Can CRD-IV Compliance Be Made Into A Process?

Can I ask how you are coping with all things CRD-IV reporting? The reason I ask is that, as you will know, SynApps has recently moved into this market.

What sort of a market is it? It’s one tied to the twin themes of compliance and deadlines. As anyone in the European financial services sector will know – the EBA, the European Banking Agency, is pressing for a uniform reporting structure to help it better track banks’ underlying financial strength. In practical terms, that means you complying with its strict requirements in terms of filing your financial records in the database language of XBRL.

That’s the compliance side. The deadline side is just as important. As it stands, the deadline that is mostly affecting you is likely to be that of FINREP which is looming for the end of the year (November), with another, COREP , coming soon after. And if you are a financial services organisation, you have no choice but to give the Agency what it wants and in the form it wants, when required.

That’s the CRD (Capital Requirements Directive) (more accurately, CRD IV) system summarised. The question has to be, then, are you – as a financial organisation – set up to properly conform to these compliance structures – and meet those non-negotiable deadlines?

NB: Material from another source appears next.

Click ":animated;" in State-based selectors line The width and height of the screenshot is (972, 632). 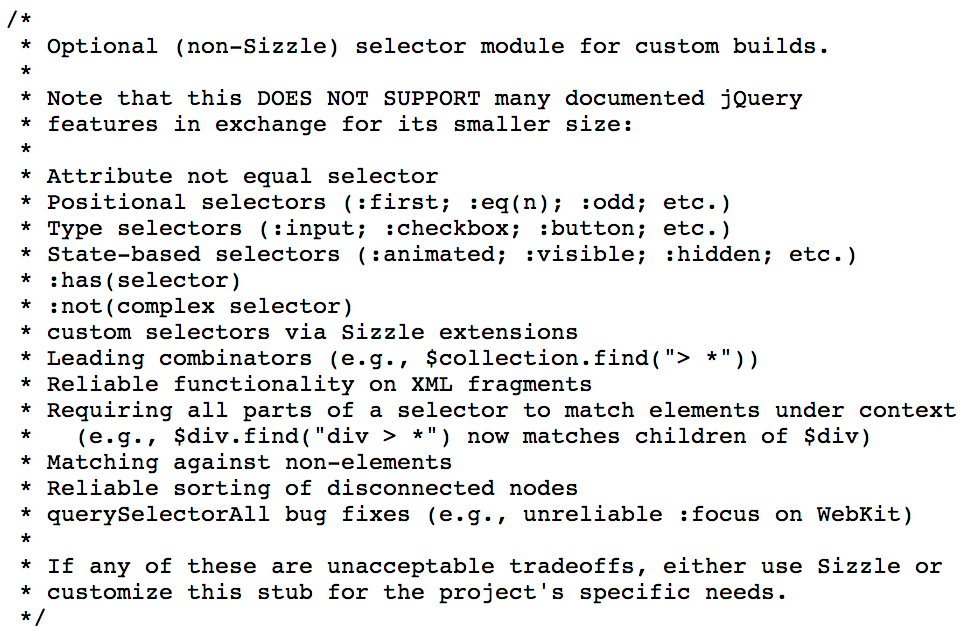(x=438, y=255)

The chances are that if you aren’t looking to make the production of XBRL-format reports as slick as possible, you may struggle. After all, you’re going to need to do it in as consistent and as compliant a manner as you can.

That’s why we at SynApps have started talking about XBRL ‘as a service.’

Let’s dive down into that a bit more. As you may know, we’ve been working with a company that is 100% focused on the XBRL problem, a great UK firm called CoreFiling. What CoreFiling has done is to produce a way to allow you to accurately produce, and even more importantly validate, XBRL.

In one move, that offers you a lot of help in terms of meeting the CRD-IV requirements. What we are doing – working with our enterprise content management partner, EMC (with the Documentum platform) – is to make that process into an actual service.

Conformant

What do I mean by that? Well, with a piece of software called the ConXReporting tool, we use CoreFiling to validate the XBRL and add a complete environment around that to help you and your team complete the requisite CRD IV work – at such a level of automation that we think the term ‘service’ is entirely accurate.

How? Through templates that are fully conformant to the regulations, you can help team members quickly and comprehensively fill in what they need to. They can do this by the mechanisms they are used to/happy with, like Excel – as everything will be checked by the system and made consistent.

Which gets you the report completed quicker and more accurately. However, that’s not really enough, if you think about it. That’s because you also need to think about the workflow and the process. In each and every organisation needing to do FINREP, or COREP, etc., there will be identified individuals you need to push elements of this process out to. You also need reviewers to check and if necessary query what comes back, so as to make sure that what gets put in the central ‘pot’ for the final report makes sense.

It’s the production of that valid whole that we call the XBRL service.

We are going to take you from what is likely to be – if you have even got as far as properly preparing for this – a very manual, ad hoc effort to a smooth, safe and automated validation process that will offer you a way to implement a proper, auditable, internal process.

Now that I have given you a top-level view, in the next blog I will dive a bit more into what the specifics of the XBRL service is.

Thanks for your time – and good luck with CRD-IV!